# THE TASK:
Return all of the lines below word for word, with nothing added or left out.

# INFORMATION SUPPLIED:

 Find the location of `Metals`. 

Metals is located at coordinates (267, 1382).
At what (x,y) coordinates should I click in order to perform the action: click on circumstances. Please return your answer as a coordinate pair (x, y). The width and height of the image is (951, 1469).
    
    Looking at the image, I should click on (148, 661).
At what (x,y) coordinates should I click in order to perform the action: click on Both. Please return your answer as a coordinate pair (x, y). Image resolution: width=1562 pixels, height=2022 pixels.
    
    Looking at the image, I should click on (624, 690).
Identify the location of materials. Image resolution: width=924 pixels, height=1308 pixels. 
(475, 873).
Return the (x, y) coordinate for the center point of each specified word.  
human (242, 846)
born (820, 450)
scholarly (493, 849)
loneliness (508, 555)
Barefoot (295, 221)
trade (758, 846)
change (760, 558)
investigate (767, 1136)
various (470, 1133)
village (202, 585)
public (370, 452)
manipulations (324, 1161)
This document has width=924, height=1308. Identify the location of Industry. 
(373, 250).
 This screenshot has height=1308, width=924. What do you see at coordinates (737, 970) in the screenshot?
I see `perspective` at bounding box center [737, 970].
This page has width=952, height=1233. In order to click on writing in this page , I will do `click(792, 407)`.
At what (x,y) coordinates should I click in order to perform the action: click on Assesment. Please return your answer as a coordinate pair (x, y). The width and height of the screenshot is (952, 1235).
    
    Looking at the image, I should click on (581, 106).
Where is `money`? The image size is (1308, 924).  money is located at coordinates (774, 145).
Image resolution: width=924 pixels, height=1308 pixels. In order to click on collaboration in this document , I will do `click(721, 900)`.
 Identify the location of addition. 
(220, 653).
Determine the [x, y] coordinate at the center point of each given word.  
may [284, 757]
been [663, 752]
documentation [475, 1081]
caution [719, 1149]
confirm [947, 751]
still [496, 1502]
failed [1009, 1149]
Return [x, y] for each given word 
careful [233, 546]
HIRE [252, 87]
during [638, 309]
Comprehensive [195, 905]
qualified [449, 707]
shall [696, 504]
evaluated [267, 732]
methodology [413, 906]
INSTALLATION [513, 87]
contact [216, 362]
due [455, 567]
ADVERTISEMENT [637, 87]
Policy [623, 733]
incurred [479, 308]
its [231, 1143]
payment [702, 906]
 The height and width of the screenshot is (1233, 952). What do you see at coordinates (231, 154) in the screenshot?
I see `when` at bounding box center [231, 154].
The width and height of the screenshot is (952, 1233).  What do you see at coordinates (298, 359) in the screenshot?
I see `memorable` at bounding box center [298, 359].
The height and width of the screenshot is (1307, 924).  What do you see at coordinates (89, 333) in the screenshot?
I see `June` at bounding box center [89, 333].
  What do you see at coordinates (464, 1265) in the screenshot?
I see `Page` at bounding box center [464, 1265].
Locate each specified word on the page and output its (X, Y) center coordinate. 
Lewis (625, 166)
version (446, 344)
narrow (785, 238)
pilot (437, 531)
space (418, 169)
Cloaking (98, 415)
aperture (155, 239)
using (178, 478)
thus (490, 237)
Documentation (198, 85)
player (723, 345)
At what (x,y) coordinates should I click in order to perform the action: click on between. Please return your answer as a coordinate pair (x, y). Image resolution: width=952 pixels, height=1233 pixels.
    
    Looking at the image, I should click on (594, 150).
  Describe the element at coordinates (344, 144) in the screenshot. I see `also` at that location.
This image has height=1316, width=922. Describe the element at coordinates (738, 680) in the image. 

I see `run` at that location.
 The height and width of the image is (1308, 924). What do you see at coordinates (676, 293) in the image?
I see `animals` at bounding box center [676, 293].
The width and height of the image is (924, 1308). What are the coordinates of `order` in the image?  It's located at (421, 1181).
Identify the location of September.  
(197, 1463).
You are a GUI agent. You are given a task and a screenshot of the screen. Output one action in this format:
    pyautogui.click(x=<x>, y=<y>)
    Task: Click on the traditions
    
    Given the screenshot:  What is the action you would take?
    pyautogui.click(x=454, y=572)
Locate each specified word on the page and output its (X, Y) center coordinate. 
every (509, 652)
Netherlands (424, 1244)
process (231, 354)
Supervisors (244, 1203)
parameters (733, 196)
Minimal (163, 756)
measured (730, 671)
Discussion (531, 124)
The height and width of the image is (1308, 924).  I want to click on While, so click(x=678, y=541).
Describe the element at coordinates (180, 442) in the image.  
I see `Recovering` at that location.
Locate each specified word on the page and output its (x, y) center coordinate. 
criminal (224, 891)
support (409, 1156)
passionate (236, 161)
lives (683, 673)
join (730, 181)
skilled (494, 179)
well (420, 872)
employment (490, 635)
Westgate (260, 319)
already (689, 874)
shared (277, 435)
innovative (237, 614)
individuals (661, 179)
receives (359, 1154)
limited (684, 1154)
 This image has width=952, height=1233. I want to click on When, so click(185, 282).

# RESULT OF THE EXERCISE:
 Find the location of `Metals`. 

Metals is located at coordinates (267, 1382).
At what (x,y) coordinates should I click in order to perform the action: click on circumstances. Please return your answer as a coordinate pair (x, y). The width and height of the image is (951, 1469).
    
    Looking at the image, I should click on (148, 661).
At what (x,y) coordinates should I click in order to perform the action: click on Both. Please return your answer as a coordinate pair (x, y). Image resolution: width=1562 pixels, height=2022 pixels.
    
    Looking at the image, I should click on (624, 690).
Identify the location of materials. Image resolution: width=924 pixels, height=1308 pixels. 
(475, 873).
Return the (x, y) coordinate for the center point of each specified word.  
human (242, 846)
born (820, 450)
scholarly (493, 849)
loneliness (508, 555)
Barefoot (295, 221)
trade (758, 846)
change (760, 558)
investigate (767, 1136)
various (470, 1133)
village (202, 585)
public (370, 452)
manipulations (324, 1161)
This document has width=924, height=1308. Identify the location of Industry. 
(373, 250).
 This screenshot has height=1308, width=924. What do you see at coordinates (737, 970) in the screenshot?
I see `perspective` at bounding box center [737, 970].
This page has width=952, height=1233. In order to click on writing in this page , I will do `click(792, 407)`.
At what (x,y) coordinates should I click in order to perform the action: click on Assesment. Please return your answer as a coordinate pair (x, y). The width and height of the screenshot is (952, 1235).
    
    Looking at the image, I should click on (581, 106).
Where is `money`? The image size is (1308, 924).  money is located at coordinates (774, 145).
Image resolution: width=924 pixels, height=1308 pixels. In order to click on collaboration in this document , I will do `click(721, 900)`.
 Identify the location of addition. 
(220, 653).
Determine the [x, y] coordinate at the center point of each given word.  
may [284, 757]
been [663, 752]
documentation [475, 1081]
caution [719, 1149]
confirm [947, 751]
still [496, 1502]
failed [1009, 1149]
Return [x, y] for each given word 
careful [233, 546]
HIRE [252, 87]
during [638, 309]
Comprehensive [195, 905]
qualified [449, 707]
shall [696, 504]
evaluated [267, 732]
methodology [413, 906]
INSTALLATION [513, 87]
contact [216, 362]
due [455, 567]
ADVERTISEMENT [637, 87]
Policy [623, 733]
incurred [479, 308]
its [231, 1143]
payment [702, 906]
 The height and width of the screenshot is (1233, 952). What do you see at coordinates (231, 154) in the screenshot?
I see `when` at bounding box center [231, 154].
The width and height of the screenshot is (952, 1233).  What do you see at coordinates (298, 359) in the screenshot?
I see `memorable` at bounding box center [298, 359].
The height and width of the screenshot is (1307, 924).  What do you see at coordinates (89, 333) in the screenshot?
I see `June` at bounding box center [89, 333].
  What do you see at coordinates (464, 1265) in the screenshot?
I see `Page` at bounding box center [464, 1265].
Locate each specified word on the page and output its (X, Y) center coordinate. 
Lewis (625, 166)
version (446, 344)
narrow (785, 238)
pilot (437, 531)
space (418, 169)
Cloaking (98, 415)
aperture (155, 239)
using (178, 478)
thus (490, 237)
Documentation (198, 85)
player (723, 345)
At what (x,y) coordinates should I click in order to perform the action: click on between. Please return your answer as a coordinate pair (x, y). Image resolution: width=952 pixels, height=1233 pixels.
    
    Looking at the image, I should click on (594, 150).
  Describe the element at coordinates (344, 144) in the screenshot. I see `also` at that location.
This image has height=1316, width=922. Describe the element at coordinates (738, 680) in the image. 

I see `run` at that location.
 The height and width of the image is (1308, 924). What do you see at coordinates (676, 293) in the image?
I see `animals` at bounding box center [676, 293].
The width and height of the image is (924, 1308). What are the coordinates of `order` in the image?  It's located at (421, 1181).
Identify the location of September.  
(197, 1463).
You are a GUI agent. You are given a task and a screenshot of the screen. Output one action in this format:
    pyautogui.click(x=<x>, y=<y>)
    Task: Click on the traditions
    
    Given the screenshot:  What is the action you would take?
    pyautogui.click(x=454, y=572)
Locate each specified word on the page and output its (X, Y) center coordinate. 
every (509, 652)
Netherlands (424, 1244)
process (231, 354)
Supervisors (244, 1203)
parameters (733, 196)
Minimal (163, 756)
measured (730, 671)
Discussion (531, 124)
The height and width of the image is (1308, 924).  I want to click on While, so click(x=678, y=541).
Describe the element at coordinates (180, 442) in the image.  
I see `Recovering` at that location.
Locate each specified word on the page and output its (x, y) center coordinate. 
criminal (224, 891)
support (409, 1156)
passionate (236, 161)
lives (683, 673)
join (730, 181)
skilled (494, 179)
well (420, 872)
employment (490, 635)
Westgate (260, 319)
already (689, 874)
shared (277, 435)
innovative (237, 614)
individuals (661, 179)
receives (359, 1154)
limited (684, 1154)
 This image has width=952, height=1233. I want to click on When, so click(185, 282).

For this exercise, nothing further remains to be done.